__WHAT TO WORK ON__
Identify the line with "Where should I"; copy word for word that line and every one after it, to the end of the listing. Exclude pictures.

Top of DATA TO EXAMINE

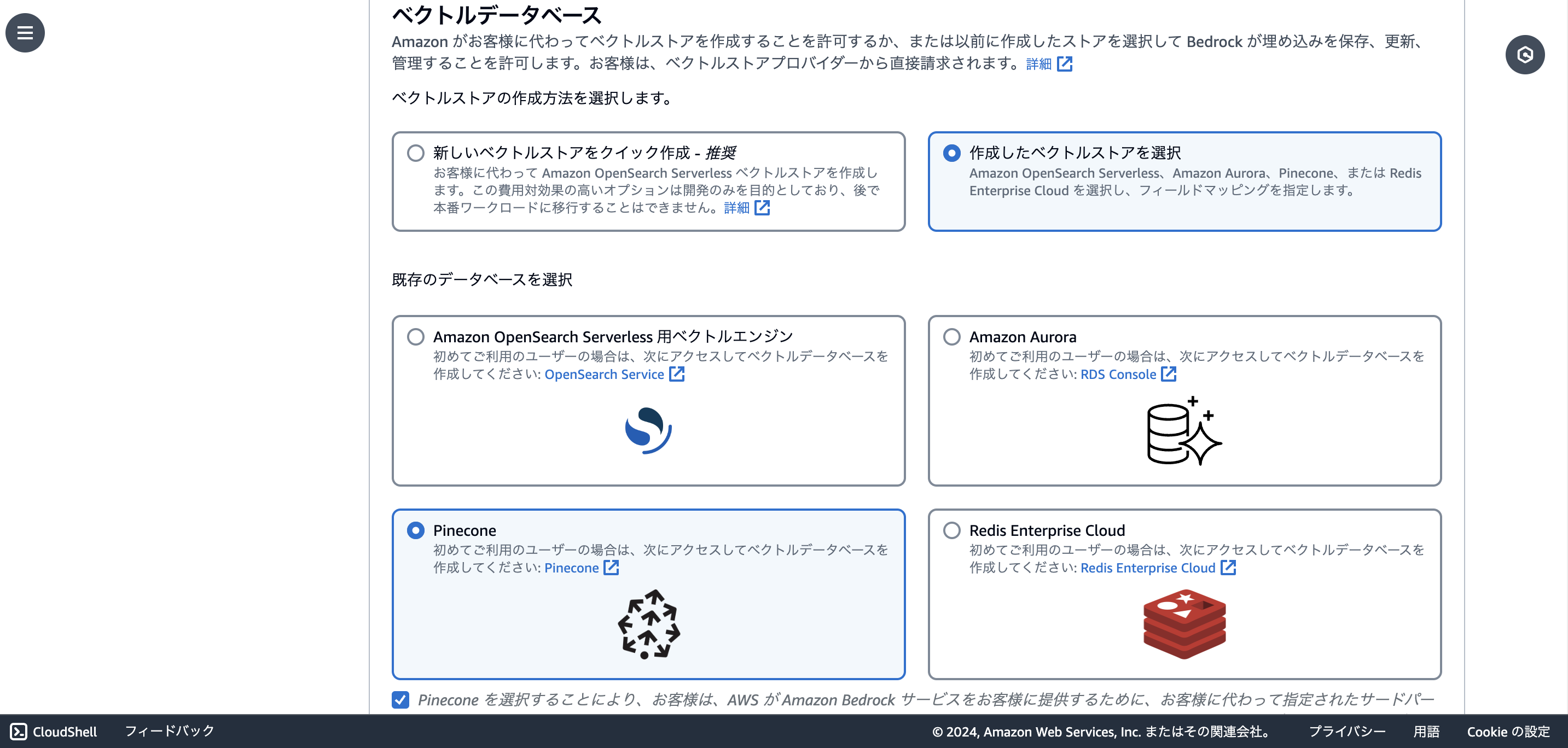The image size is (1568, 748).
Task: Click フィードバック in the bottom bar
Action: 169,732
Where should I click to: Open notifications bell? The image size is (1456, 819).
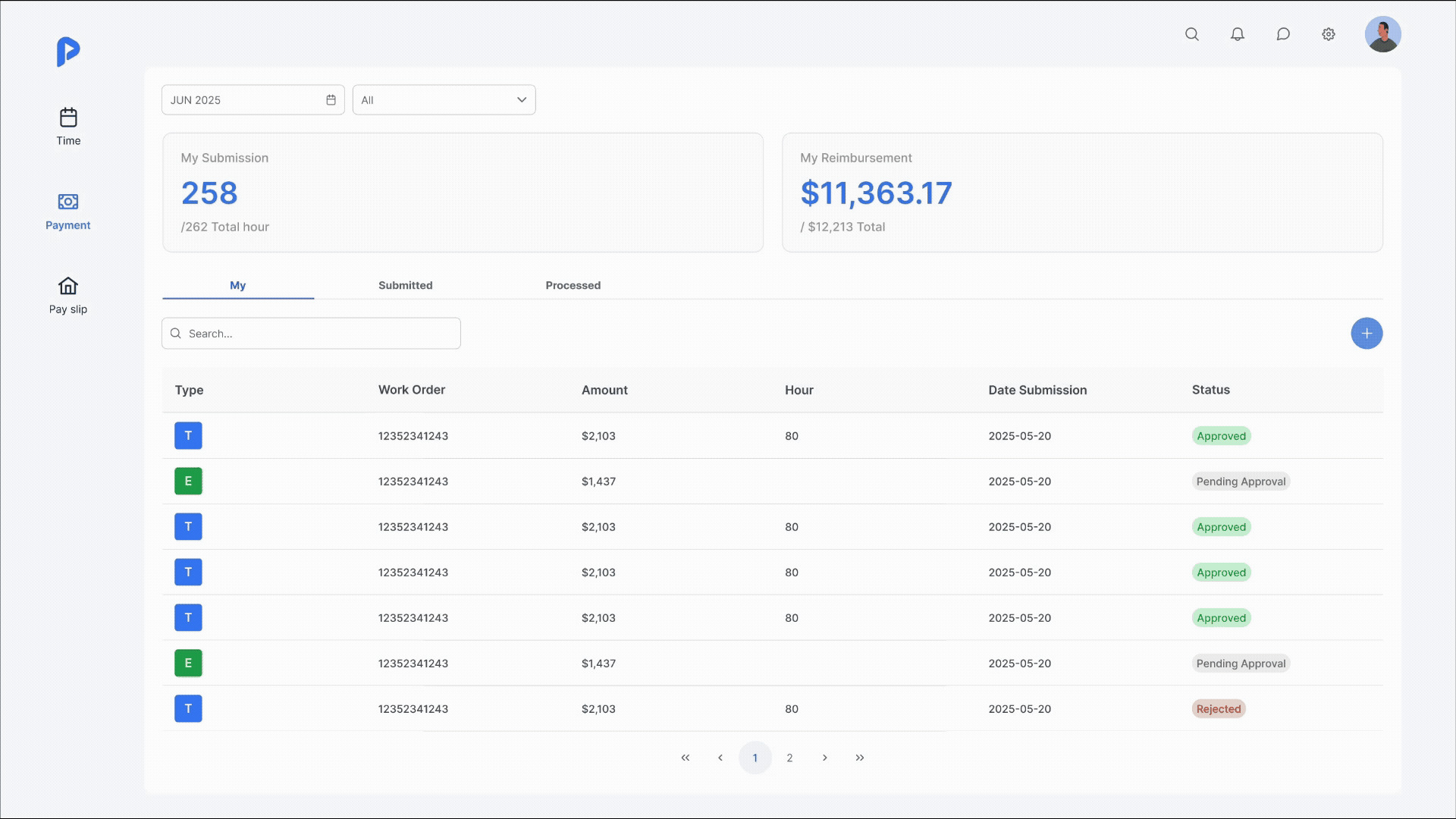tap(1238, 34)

Bottom of DATA TO EXAMINE

__WRITTEN ANSWER__
Where should I click to: Open notifications bell? The image size is (1456, 819).
tap(1238, 34)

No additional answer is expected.